# Help with Yongnuo YN-622C trigger.



## sorenbak (Nov 11, 2013)

Hi. I just bought the Yongnuo 622c as my first trigger together with my canon 430 (first version) and the new YN568EX II. My camera is a 5d mark ii, and im using the 40mm 2.8. The problem is that i can easily get it to trigger with this setup:
622c on camera with a flash on top, and the other 622c with a flash on top. This will get me to high sync speeds, but i also want this setup:
No flash on top of camera, only 622c.
The 568EX on the other 622c and then use the master and slave function to trigger the 430, but as soon as i test shoot it, the master and slave function gets turned of by the camera. I've read the "other 622c manual" and there is a section about this:
_________________________________________________________________________________________
Hybrid Mode - Master and Slave with 622s 

Use two 622s to bridge the distance from camera, and Canon Wireless to fire 2 or more flashes. 

· Only Manual mode can be used. Set camera to Manual flash mode, 1CS or HSS. 

· Place a 622 on-camera. 

· Use a non-controllable Master flash (e.g. 580EX) directly on the other 622, 

or a controllable Master flash (e.g. 580EXII) connected by i) an adapter which has only two 

wires between hot-foot and hot-shoe, or ii) a PC-sync cord to an adapter foot. 

· Set the Master flash on-flash as Master, Manual mode and power level, 1CS or HSS. 

Groups are probably not available (untested).

· Set the other flash (e.g. 430EX) to Slave and E-TTL. Ensure the slave’s wireless sensor 

can see the master’s flash head. 

Test fire. The 622s should communicate, and the remote 622 will fire the Master. In turn, the slave 

should change to a manual power level and fire. Try with a different Manual level on the Master.
_________________________________________________________________________________________

But i've tried it and it doesnt seem to work. I really hope you can help me


----------



## brad-man (Nov 11, 2013)

I've never tried that configuration, so I can't really help. Is there a reason why you don't just pick up a third 622? Another $44 would simplify your situation.
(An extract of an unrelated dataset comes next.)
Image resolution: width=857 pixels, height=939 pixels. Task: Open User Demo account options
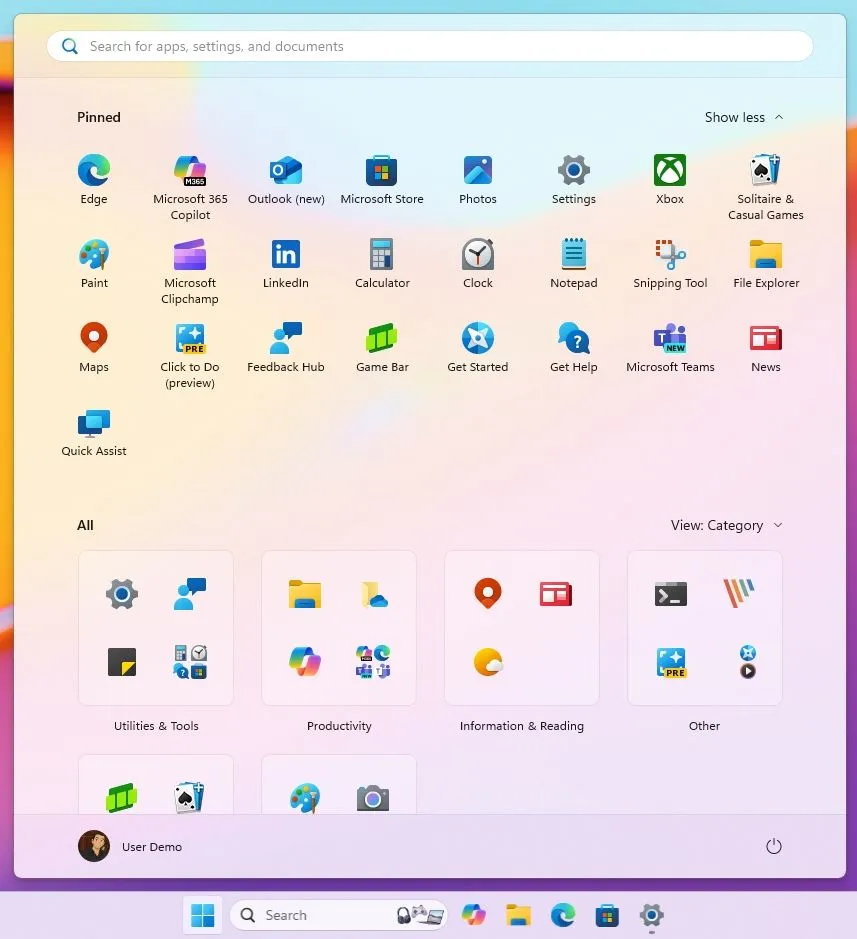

http://www.amazon.com/Yongnuo-Single-Transceiver-YN-622C-Trigger/dp/B007B8Y1KO/ref=pd_sim_p_5/186-8383352-9704210


----------



## keithfullermusic (Apr 2, 2014)

i had the same issue. 2 yn 622cs, 430 ex ii, yn 568 ex ii. what you're trying to do will not work, and it has something to do with wireless and optical signals being sent out at the same time i think. the best option would be to buy another yn 622c, which is what i'm going to do.


----------



## Besisika (Apr 2, 2014)

I haven't used this set up either so I can't confirm.
However, if you have any manual trigger, you can use it on top of the 622c to trigger the 430 but that would be in manual mode. If you want a full ETTL, as someone stated earlier buy another 622c. I would even buy two - soon enough you will realize that you need more. I practically use 4 on location: main, fill, rim and ambient. Having 4 will give you back up in case one fails (beauty of transceivers).


----------